「トゥキディデスの罠」の5つのフェーズ

「NATOのイェンス・ストルテンベルグ事務総長がこの戦争は何年も長引く恐れがあることに同意した。私たちは本当にそうなることを認めているのか。イギリスの国防予算はGDPの2%に制限され、ステルス戦闘機F35、戦車、装甲戦闘車、艦艇、兵員1万人が削減される。私たちは目の前の現実から逃避している」とエルウッド氏は語気を強めた。

「私たちは第二次大戦が勃発する前の年にいるという軍事的、政治的、精神的な心構えができていない。現在の状況は1938年よりさらに悪い」

 エルウッド氏は「トゥキディデスの罠」を例に挙げて説明した。米政治学者グレアム・アリソン氏が米中を念頭に、歴史的に新旧のパワーが逆転する時、戦争が起きるリスクが増すと指摘した「罠」だ。

 エルウッド氏によると、中国は軍事的、経済的、技術的なアメリカの世界支配に挑戦している。「トゥキディデスの罠」は5つのフェーズに分かれる。まず、新しく台頭した勢力が現在の支配勢力と争い、追い越すというプロセスだ。米中間では1990年代から始まり、21世紀は中国の時代になりつつある。

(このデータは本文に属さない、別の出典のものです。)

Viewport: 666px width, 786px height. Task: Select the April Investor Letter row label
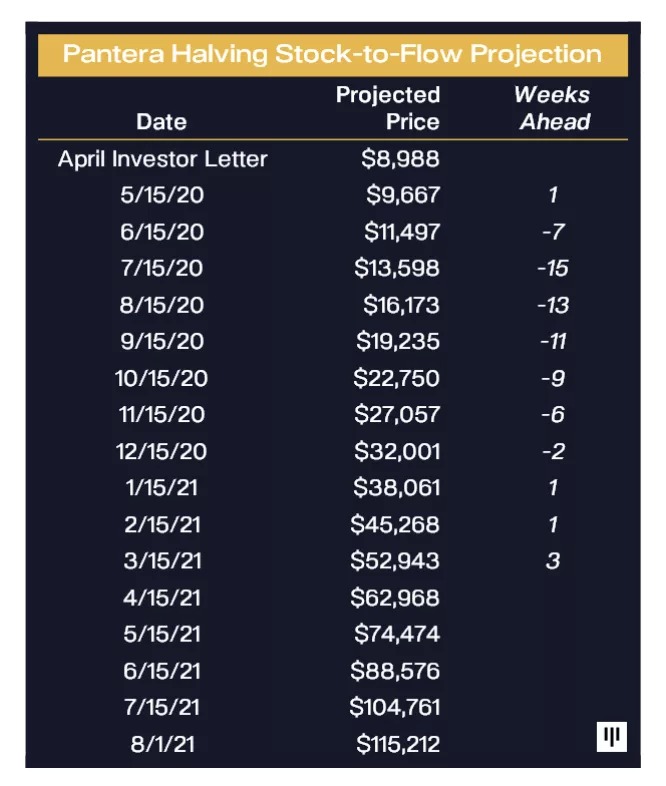click(x=162, y=159)
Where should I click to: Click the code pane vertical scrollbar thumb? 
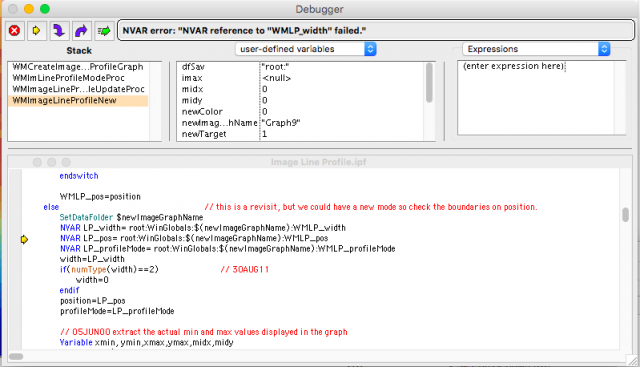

 第2段階では、古い大国がこれに対抗する戦略をまだ確立しておらず、新しい大国の行動を批判し始める混乱の時代。周りの国はどちらにつくか迫られる。ドナルド・トランプ前米大統領には戦略がなかった。第3段階ではより敵対的で攻撃的な行動が始まり、第4段階で新大国が旧大国に直接または代理勢力を使って挑む嵐の時代に突入する。

 最後の第5段階では勝利者の書いた条約により新秩序が確定される。ウクライナは第3段階の始まりという。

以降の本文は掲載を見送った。